I believe the answer lies in your statement: "_if the compiler were free to lift the write to foo_has_been_set to above the lock in SetFoo, then they would no longer necessarily synchronize because they could happen in the opposite order_" - That is exactly why the compiler is not allowed to do that because it would violate the synchronization requirement that applies to a mutex unlock/lock sequence – LWimsey Aug 04 '17 at 01:59
No, if it lifted it above the lock that would simply allow the critical sections to happen in the opposite order. They would continue to synchronize with each other (in the technical sense of [intro.races]), but possibly in the opposite order. – jacobsa Aug 04 '17 at 02:43
3

Yes, I understand, but my point is that that cannot happen based on the mutex ordering rules. If you are concerned about the relaxed store being able to be lifted above the lock, why aren't you concerned about `foo = 1` following that same pattern ? A relaxed store is not a magical thing that can be placed anywhere because the standard says it is 'relaxed'. It is just an atomic operation with no ordering constraints imposed by itself, just like a non-atomic store has no ordering constraints. An atomic operation being relaxed does not mean it can ignore ordering rules imposed by a mutex. – LWimsey Aug 04 '17 at 03:18
The difference with hoisting `foo = 1` is that it would cause a data race, whereas hoisting the atomic store wouldn't. – jacobsa Aug 04 '17 at 04:41
It won't happen in both cases.. period – LWimsey Aug 04 '17 at 04:45
Agreed, but I'm looking for a proof based on the relations defined in [intro.races]. – jacobsa Aug 04 '17 at 04:47

score 1 · Answer 3 · answered Dec 15 '19 at 15:45

The standard does not directly guarantee that, but you can read it between the lines of [thread.mutex.requirements.mutex].:

For purposes of determining the existence of a data race, these behave as atomic operations ([intro.multithread]).
The lock and unlock operations on a single mutex shall appear to occur in a single total order.

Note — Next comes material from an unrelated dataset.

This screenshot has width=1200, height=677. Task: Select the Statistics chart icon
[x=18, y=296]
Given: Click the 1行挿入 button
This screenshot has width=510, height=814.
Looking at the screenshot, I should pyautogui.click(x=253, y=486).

Now the second sentence looks like a hard guarantee, but it really isn't. Single total order is very nice, but it only means that there is a well-defined single total order of of acquiring and releasing one particular mutex. Alone by itself, that doesn't mean that the effects of any atomic operations, or related non-atomic operations should or must be globally visible at some particular point related to the mutex. Or, whatever. The only thing that is guaranteed is about the order of code execution (specifically, the execution of a single pair of functions, lock and unlock), nothing is being said about what may or may not happen with data, or otherwise.
One can, however, read between the lines that this is nevertheless the very intention from the "behave as atomic operations" part.

From other places, it is also pretty clear that this is the exact idea and that an implementation is expected to work that way, without explicitly saying that it must. For example, [intro.races] reads:

[ Note: For example, a call that acquires a mutex will perform an acquire operation on the locations comprising the mutex. Correspondingly, a call that releases the same mutex will perform a release operation on those same locations.

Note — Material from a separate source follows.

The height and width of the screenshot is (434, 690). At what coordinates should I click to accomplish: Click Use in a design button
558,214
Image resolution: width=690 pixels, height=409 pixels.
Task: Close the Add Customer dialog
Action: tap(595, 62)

Note the unlucky little, harmless word "Note:". Notes are not normative. So, while it's clear that this is how it's intended to be understood (mutex lock = acquire; unlock = release), this is not actually a guarantee.

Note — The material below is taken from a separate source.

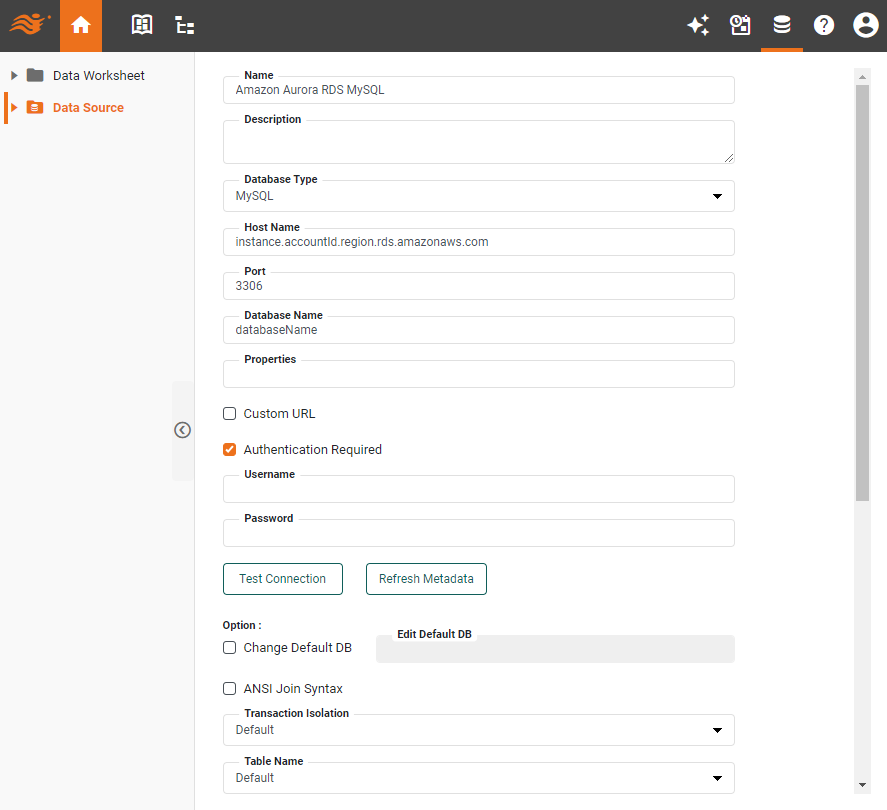
Task: Select Data Source in the sidebar
Action: (x=86, y=107)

I think the best, although non-straightforward guarantee comes from this sentence in [thread.mutex.requirements.general]:

A mutex object facilitates protection against data races and allows safe synchronization of data between execution agents.

So that's what a mutex does (without saying how exactly). It protects against data races. Fullstop.

Thus, no matter what subtleties one comes up with and no matter what else is written or isn't explicitly said, using a mutex protects against data races (... of any kind, since no specific type is given). That's what is written. So, in conclusion, as long as you use a mutex, you are good to go even with relaxed ordering or no atomic ops at all. Loads and stores (of any kind) cannot be moved around because then you couldn't be sure no data races occur. Which, however, is exactly what a mutex protects against.
Thus, without saying so, this says that a mutex must be a full barrier.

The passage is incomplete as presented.